Повесть моя остановилась, я ее еще не бросаю. Хочется выразить мысли, заповедные в душе, хочется еще облечь в образы всех действовавших на мою жизнь; я тебе однажды писал (кажется, из Крутиц), что я набрал несколько барельефов из своей жизни: там Emilie, там есть другие, и везде ты и Огар<ев>. А как приходится писать — всё недостаточно; у людей с истинным талантом этого не бывает. Впрочем, один
136
барельеф иссечен верно — это Мед<ведева>. Может потому, что она слишком сильно потрясла мою душу, слишком выказала слабую душу мою.
13 января.

☆ ☆ ☆ ☆

* ЗАДАНИЕ A
Изложите отрывок в двух предложениях.
Отрывок и записи никак не связаны друг с другом.

☆ ☆ ☆ ☆

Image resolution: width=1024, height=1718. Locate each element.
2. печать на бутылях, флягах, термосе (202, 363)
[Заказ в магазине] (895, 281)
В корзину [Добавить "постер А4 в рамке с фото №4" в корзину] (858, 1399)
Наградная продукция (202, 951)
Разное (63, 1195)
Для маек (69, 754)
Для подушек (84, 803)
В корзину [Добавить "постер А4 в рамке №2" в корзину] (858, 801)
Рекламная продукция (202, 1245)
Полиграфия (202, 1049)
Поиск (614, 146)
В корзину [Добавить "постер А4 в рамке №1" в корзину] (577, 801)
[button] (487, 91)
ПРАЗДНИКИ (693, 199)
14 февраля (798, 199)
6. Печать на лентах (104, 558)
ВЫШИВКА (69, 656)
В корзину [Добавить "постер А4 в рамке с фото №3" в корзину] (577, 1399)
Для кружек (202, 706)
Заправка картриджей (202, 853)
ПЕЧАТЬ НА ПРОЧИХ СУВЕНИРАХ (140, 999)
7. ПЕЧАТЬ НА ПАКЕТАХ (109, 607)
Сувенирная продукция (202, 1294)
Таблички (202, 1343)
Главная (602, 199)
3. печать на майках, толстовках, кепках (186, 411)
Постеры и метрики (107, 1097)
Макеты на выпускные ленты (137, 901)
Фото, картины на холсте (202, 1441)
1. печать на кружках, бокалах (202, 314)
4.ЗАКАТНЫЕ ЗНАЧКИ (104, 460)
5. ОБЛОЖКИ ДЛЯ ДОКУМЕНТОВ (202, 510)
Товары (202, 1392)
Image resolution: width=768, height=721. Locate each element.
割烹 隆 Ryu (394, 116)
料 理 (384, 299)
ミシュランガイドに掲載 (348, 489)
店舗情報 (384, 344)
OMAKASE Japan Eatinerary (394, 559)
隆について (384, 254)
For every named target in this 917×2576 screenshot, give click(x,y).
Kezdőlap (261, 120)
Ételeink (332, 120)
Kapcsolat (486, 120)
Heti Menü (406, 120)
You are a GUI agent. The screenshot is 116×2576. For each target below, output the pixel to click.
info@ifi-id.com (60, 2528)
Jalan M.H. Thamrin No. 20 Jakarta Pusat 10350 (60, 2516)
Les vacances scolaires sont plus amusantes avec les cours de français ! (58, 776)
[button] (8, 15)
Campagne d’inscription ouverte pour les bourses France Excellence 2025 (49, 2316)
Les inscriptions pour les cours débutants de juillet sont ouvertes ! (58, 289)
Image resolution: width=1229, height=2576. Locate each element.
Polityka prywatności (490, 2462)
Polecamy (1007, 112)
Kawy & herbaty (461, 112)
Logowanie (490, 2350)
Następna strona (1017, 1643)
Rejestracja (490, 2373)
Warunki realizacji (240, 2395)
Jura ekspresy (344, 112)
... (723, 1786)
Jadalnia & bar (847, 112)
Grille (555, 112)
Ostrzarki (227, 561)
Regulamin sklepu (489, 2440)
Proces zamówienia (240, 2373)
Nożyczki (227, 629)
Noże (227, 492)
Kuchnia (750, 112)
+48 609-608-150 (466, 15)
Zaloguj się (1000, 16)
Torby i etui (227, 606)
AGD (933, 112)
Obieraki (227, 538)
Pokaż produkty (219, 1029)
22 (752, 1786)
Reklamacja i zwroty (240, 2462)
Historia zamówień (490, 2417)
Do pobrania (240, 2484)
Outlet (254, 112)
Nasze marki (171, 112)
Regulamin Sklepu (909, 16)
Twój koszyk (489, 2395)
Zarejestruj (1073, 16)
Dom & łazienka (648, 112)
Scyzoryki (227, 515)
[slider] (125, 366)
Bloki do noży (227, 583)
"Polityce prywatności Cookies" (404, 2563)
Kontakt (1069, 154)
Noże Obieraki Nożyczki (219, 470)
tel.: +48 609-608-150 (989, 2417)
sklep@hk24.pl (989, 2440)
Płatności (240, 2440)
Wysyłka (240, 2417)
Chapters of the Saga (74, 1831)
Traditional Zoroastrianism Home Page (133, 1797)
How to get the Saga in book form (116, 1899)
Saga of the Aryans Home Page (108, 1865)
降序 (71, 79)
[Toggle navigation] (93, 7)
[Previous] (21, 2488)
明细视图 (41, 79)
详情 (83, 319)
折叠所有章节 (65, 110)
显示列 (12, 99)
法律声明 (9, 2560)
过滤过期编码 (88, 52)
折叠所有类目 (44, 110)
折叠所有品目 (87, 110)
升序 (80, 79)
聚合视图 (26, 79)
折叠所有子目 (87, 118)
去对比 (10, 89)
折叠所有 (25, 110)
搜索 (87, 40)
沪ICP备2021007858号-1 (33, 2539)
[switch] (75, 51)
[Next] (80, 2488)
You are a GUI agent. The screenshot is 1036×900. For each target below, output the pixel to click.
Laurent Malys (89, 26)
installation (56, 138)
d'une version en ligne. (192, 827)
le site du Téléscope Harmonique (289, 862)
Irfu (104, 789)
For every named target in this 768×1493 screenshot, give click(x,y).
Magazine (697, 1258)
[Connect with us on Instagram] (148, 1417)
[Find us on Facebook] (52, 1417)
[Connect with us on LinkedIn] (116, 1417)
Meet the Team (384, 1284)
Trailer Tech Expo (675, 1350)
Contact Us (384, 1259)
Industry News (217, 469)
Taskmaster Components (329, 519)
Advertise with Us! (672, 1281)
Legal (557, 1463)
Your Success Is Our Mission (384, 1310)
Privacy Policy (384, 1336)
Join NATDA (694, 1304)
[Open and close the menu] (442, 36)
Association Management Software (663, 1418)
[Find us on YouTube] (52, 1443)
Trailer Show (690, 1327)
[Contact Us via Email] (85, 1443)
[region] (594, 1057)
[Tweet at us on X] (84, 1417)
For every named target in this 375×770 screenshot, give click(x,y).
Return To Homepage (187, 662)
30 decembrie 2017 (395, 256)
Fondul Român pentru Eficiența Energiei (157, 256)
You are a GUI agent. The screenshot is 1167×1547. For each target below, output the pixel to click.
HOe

☆ ☆ ☆ ☆

* ЗАДАНИЕ B
Масштабируйте строки записей от строки с «Logowanie (490, 2350)» до строки с «Bloki do noży (227, 583)» включительно. Перепишите каждую из них полностью вместе с подписью, умножив обе координаты в ответе на 1,95 и округлив до целых (половины — вверх), и выведите только эти строки.

* ПРАВИЛЬНЫЙ ОТВЕТ A
Повесть автора остановилась, но он ее не бросает: ему хочется выразить заповедные мысли и облечь в образы всех, кто действовал на его жизнь, однако написанное кажется ему недостаточным. Верно, по его словам, иссечен лишь барельеф Медведевой — может быть, потому, что она слишком сильно потрясла его душу.

* ПРАВИЛЬНЫЙ ОТВЕТ B
Logowanie (956, 4583)
Następna strona (1983, 3204)
Rejestracja (956, 4627)
Warunki realizacji (468, 4670)
Jura ekspresy (671, 218)
... (1410, 3483)
Jadalnia & bar (1652, 218)
Grille (1082, 218)
Ostrzarki (443, 1094)
Regulamin sklepu (954, 4758)
Proces zamówienia (468, 4627)
Nożyczki (443, 1227)
Noże (443, 959)
Kuchnia (1463, 218)
+48 609-608-150 (909, 29)
Zaloguj się (1950, 31)
Torby i etui (443, 1182)
AGD (1819, 218)
Obieraki (443, 1049)
Pokaż produkty (427, 2007)
22 (1466, 3483)
Reklamacja i zwroty (468, 4801)
Historia zamówień (956, 4713)
Do pobrania (468, 4844)
Outlet (495, 218)
Nasze marki (333, 218)
Regulamin Sklepu (1773, 31)
Twój koszyk (954, 4670)
Zarejestruj (2092, 31)
Dom & łazienka (1264, 218)
Scyzoryki (443, 1004)
[slider] (244, 714)
Bloki do noży (443, 1137)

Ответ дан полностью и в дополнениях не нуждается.